(PROVIDED ENTRIES)
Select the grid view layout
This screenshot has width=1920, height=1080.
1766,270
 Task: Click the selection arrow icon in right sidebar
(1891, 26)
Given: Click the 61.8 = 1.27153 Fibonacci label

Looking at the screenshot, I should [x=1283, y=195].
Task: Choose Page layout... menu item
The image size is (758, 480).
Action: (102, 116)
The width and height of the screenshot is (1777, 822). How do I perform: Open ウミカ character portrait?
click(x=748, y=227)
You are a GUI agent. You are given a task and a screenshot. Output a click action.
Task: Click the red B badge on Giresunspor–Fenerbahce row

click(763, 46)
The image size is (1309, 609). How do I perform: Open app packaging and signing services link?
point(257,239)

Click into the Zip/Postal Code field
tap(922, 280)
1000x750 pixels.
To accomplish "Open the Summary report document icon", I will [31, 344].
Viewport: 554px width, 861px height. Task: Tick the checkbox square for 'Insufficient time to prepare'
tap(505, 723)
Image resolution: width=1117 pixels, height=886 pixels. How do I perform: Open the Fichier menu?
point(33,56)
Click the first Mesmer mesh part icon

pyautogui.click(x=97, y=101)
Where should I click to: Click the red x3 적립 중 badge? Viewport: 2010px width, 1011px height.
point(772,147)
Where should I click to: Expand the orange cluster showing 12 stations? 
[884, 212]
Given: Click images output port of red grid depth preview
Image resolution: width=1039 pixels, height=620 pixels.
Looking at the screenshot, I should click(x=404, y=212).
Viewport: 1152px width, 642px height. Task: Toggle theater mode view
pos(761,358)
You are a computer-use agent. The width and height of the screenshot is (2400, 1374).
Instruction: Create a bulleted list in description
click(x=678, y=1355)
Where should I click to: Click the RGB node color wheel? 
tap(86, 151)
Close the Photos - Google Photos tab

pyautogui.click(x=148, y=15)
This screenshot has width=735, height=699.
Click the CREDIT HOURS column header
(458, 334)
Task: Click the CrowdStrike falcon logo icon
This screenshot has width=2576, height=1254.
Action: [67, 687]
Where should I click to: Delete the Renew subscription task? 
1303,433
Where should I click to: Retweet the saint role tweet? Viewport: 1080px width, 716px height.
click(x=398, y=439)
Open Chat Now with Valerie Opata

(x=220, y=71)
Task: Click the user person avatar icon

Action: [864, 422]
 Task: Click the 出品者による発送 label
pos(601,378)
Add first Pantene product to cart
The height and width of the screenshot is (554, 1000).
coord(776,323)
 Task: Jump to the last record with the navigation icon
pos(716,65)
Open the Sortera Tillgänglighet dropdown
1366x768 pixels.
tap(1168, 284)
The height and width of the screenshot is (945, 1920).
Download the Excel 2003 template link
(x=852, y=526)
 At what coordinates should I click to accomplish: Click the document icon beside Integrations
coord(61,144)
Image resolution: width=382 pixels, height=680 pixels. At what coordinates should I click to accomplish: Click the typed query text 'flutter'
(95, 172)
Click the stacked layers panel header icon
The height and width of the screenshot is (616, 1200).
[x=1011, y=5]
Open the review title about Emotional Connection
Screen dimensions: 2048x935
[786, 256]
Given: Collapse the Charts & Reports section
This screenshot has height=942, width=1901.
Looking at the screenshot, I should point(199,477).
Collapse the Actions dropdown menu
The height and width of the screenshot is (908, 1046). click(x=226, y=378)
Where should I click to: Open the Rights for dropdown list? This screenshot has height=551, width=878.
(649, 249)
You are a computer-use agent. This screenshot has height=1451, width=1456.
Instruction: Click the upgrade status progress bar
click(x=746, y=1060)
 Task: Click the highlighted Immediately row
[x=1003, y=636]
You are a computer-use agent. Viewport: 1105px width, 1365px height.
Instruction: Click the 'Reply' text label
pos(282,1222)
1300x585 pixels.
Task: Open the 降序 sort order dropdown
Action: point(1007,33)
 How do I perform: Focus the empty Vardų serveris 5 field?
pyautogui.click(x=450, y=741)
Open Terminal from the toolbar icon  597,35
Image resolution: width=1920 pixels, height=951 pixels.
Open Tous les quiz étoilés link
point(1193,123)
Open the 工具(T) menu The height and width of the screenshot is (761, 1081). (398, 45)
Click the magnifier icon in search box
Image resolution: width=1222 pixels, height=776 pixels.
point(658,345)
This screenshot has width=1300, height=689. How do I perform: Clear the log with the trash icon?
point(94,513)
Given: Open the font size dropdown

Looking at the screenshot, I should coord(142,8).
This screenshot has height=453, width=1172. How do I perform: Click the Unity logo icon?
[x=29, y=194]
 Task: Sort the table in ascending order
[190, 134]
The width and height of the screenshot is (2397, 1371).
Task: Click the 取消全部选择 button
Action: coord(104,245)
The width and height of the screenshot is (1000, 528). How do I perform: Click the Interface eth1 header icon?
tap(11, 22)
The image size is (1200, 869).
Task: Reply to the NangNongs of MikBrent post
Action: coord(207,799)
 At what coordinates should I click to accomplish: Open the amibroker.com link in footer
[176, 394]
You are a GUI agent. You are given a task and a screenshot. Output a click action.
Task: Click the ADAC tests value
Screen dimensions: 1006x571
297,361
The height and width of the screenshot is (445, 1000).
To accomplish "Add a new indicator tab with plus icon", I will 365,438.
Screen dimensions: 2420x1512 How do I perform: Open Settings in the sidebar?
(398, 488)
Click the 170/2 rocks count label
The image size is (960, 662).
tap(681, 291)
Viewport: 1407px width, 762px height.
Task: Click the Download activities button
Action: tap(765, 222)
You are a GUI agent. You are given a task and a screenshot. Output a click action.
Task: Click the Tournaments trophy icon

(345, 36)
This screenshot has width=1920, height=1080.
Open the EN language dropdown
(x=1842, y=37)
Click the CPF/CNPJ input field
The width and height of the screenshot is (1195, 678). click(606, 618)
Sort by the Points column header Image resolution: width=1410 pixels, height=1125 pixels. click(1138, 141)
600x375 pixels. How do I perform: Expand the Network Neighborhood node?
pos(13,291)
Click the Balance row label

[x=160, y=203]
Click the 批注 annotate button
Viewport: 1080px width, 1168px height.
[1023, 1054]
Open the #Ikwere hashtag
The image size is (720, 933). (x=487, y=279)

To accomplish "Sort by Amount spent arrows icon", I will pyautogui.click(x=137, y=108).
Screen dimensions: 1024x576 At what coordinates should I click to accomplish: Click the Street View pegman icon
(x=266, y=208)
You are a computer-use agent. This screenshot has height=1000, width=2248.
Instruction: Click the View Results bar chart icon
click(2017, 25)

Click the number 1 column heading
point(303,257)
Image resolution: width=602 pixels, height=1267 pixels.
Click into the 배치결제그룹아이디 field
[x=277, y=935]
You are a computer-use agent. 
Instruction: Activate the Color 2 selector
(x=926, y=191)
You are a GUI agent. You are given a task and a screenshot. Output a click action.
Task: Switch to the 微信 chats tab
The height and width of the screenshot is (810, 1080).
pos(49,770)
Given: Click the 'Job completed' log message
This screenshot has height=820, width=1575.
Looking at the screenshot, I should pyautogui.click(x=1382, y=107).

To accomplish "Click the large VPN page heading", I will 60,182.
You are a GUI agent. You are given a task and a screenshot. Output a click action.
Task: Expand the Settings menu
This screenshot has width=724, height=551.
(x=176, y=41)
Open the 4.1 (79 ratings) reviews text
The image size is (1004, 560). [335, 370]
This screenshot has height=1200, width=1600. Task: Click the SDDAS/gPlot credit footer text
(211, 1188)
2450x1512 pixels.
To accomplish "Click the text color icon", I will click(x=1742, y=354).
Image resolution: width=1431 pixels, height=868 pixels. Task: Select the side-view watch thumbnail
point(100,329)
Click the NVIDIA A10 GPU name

(EXERCISE DESCRIPTION) Update the listing above by changing every "Image resolution" to "Screen resolution" and leaving all other text unchanged.

(COMPLETE RESPONSE)
Select the grid view layout
This screenshot has width=1920, height=1080.
1766,270
 Task: Click the selection arrow icon in right sidebar
(1891, 26)
Given: Click the 61.8 = 1.27153 Fibonacci label

Looking at the screenshot, I should [x=1283, y=195].
Task: Choose Page layout... menu item
The image size is (758, 480).
Action: (102, 116)
The width and height of the screenshot is (1777, 822). How do I perform: Open ウミカ character portrait?
click(x=748, y=227)
You are a GUI agent. You are given a task and a screenshot. Output a click action.
Task: Click the red B badge on Giresunspor–Fenerbahce row

click(763, 46)
The image size is (1309, 609). How do I perform: Open app packaging and signing services link?
point(257,239)

Click into the Zip/Postal Code field
tap(922, 280)
1000x750 pixels.
To accomplish "Open the Summary report document icon", I will [31, 344].
Viewport: 554px width, 861px height. Task: Tick the checkbox square for 'Insufficient time to prepare'
tap(505, 723)
Screen resolution: width=1117 pixels, height=886 pixels. How do I perform: Open the Fichier menu?
point(33,56)
Click the first Mesmer mesh part icon

pyautogui.click(x=97, y=101)
Where should I click to: Click the red x3 적립 중 badge? Viewport: 2010px width, 1011px height.
point(772,147)
Where should I click to: Expand the orange cluster showing 12 stations? 
[884, 212]
Given: Click images output port of red grid depth preview
Screen resolution: width=1039 pixels, height=620 pixels.
Looking at the screenshot, I should click(x=404, y=212).
Viewport: 1152px width, 642px height. Task: Toggle theater mode view
pos(761,358)
You are a computer-use agent. The width and height of the screenshot is (2400, 1374).
Instruction: Create a bulleted list in description
click(x=678, y=1355)
Where should I click to: Click the RGB node color wheel? 
tap(86, 151)
Close the Photos - Google Photos tab

pyautogui.click(x=148, y=15)
This screenshot has width=735, height=699.
Click the CREDIT HOURS column header
(458, 334)
Task: Click the CrowdStrike falcon logo icon
This screenshot has width=2576, height=1254.
Action: [67, 687]
Where should I click to: Delete the Renew subscription task? 
1303,433
Where should I click to: Retweet the saint role tweet? Viewport: 1080px width, 716px height.
click(x=398, y=439)
Open Chat Now with Valerie Opata

(x=220, y=71)
Task: Click the user person avatar icon

Action: [864, 422]
 Task: Click the 出品者による発送 label
pos(601,378)
Add first Pantene product to cart
The height and width of the screenshot is (554, 1000).
coord(776,323)
 Task: Jump to the last record with the navigation icon
pos(716,65)
Open the Sortera Tillgänglighet dropdown
1366x768 pixels.
tap(1168, 284)
The height and width of the screenshot is (945, 1920).
Download the Excel 2003 template link
(x=852, y=526)
 At what coordinates should I click to accomplish: Click the document icon beside Integrations
coord(61,144)
Screen resolution: width=382 pixels, height=680 pixels. At what coordinates should I click to accomplish: Click the typed query text 'flutter'
(95, 172)
Click the stacked layers panel header icon
The height and width of the screenshot is (616, 1200).
[x=1011, y=5]
Open the review title about Emotional Connection
Screen dimensions: 2048x935
[786, 256]
Given: Collapse the Charts & Reports section
This screenshot has height=942, width=1901.
Looking at the screenshot, I should point(199,477).
Collapse the Actions dropdown menu
The height and width of the screenshot is (908, 1046). click(x=226, y=378)
Where should I click to: Open the Rights for dropdown list? This screenshot has height=551, width=878.
(649, 249)
You are a computer-use agent. This screenshot has height=1451, width=1456.
Instruction: Click the upgrade status progress bar
click(x=746, y=1060)
 Task: Click the highlighted Immediately row
[x=1003, y=636]
You are a computer-use agent. Viewport: 1105px width, 1365px height.
Instruction: Click the 'Reply' text label
pos(282,1222)
1300x585 pixels.
Task: Open the 降序 sort order dropdown
Action: point(1007,33)
 How do I perform: Focus the empty Vardų serveris 5 field?
pyautogui.click(x=450, y=741)
Open Terminal from the toolbar icon  597,35
Screen resolution: width=1920 pixels, height=951 pixels.
Open Tous les quiz étoilés link
point(1193,123)
Open the 工具(T) menu The height and width of the screenshot is (761, 1081). (398, 45)
Click the magnifier icon in search box
Screen resolution: width=1222 pixels, height=776 pixels.
point(658,345)
This screenshot has width=1300, height=689. How do I perform: Clear the log with the trash icon?
point(94,513)
Given: Open the font size dropdown

Looking at the screenshot, I should coord(142,8).
This screenshot has height=453, width=1172. How do I perform: Click the Unity logo icon?
[x=29, y=194]
 Task: Sort the table in ascending order
[190, 134]
The width and height of the screenshot is (2397, 1371).
Task: Click the 取消全部选择 button
Action: coord(104,245)
The width and height of the screenshot is (1000, 528). How do I perform: Click the Interface eth1 header icon?
tap(11, 22)
The image size is (1200, 869).
Task: Reply to the NangNongs of MikBrent post
Action: coord(207,799)
 At what coordinates should I click to accomplish: Open the amibroker.com link in footer
[176, 394]
You are a GUI agent. You are given a task and a screenshot. Output a click action.
Task: Click the ADAC tests value
Screen dimensions: 1006x571
297,361
The height and width of the screenshot is (445, 1000).
To accomplish "Add a new indicator tab with plus icon", I will 365,438.
Screen dimensions: 2420x1512 How do I perform: Open Settings in the sidebar?
(398, 488)
Click the 170/2 rocks count label
The image size is (960, 662).
tap(681, 291)
Viewport: 1407px width, 762px height.
Task: Click the Download activities button
Action: tap(765, 222)
You are a GUI agent. You are given a task and a screenshot. Output a click action.
Task: Click the Tournaments trophy icon

(345, 36)
This screenshot has width=1920, height=1080.
Open the EN language dropdown
(x=1842, y=37)
Click the CPF/CNPJ input field
The width and height of the screenshot is (1195, 678). click(606, 618)
Sort by the Points column header Screen resolution: width=1410 pixels, height=1125 pixels. click(1138, 141)
600x375 pixels. How do I perform: Expand the Network Neighborhood node?
pos(13,291)
Click the Balance row label

[x=160, y=203]
Click the 批注 annotate button
Viewport: 1080px width, 1168px height.
[1023, 1054]
Open the #Ikwere hashtag
The image size is (720, 933). (x=487, y=279)

To accomplish "Sort by Amount spent arrows icon", I will pyautogui.click(x=137, y=108).
Screen dimensions: 1024x576 At what coordinates should I click to accomplish: Click the Street View pegman icon
(x=266, y=208)
You are a computer-use agent. This screenshot has height=1000, width=2248.
Instruction: Click the View Results bar chart icon
click(2017, 25)

Click the number 1 column heading
point(303,257)
Screen resolution: width=602 pixels, height=1267 pixels.
Click into the 배치결제그룹아이디 field
[x=277, y=935]
You are a computer-use agent. 
Instruction: Activate the Color 2 selector
(x=926, y=191)
You are a GUI agent. You are given a task and a screenshot. Output a click action.
Task: Switch to the 微信 chats tab
The height and width of the screenshot is (810, 1080).
pos(49,770)
Given: Click the 'Job completed' log message
This screenshot has height=820, width=1575.
Looking at the screenshot, I should pyautogui.click(x=1382, y=107).

To accomplish "Click the large VPN page heading", I will 60,182.
You are a GUI agent. You are given a task and a screenshot. Output a click action.
Task: Expand the Settings menu
This screenshot has width=724, height=551.
(x=176, y=41)
Open the 4.1 (79 ratings) reviews text
The image size is (1004, 560). [335, 370]
This screenshot has height=1200, width=1600. Task: Click the SDDAS/gPlot credit footer text
(211, 1188)
2450x1512 pixels.
To accomplish "Click the text color icon", I will click(x=1742, y=354).
Screen resolution: width=1431 pixels, height=868 pixels. Task: Select the side-view watch thumbnail
point(100,329)
Click the NVIDIA A10 GPU name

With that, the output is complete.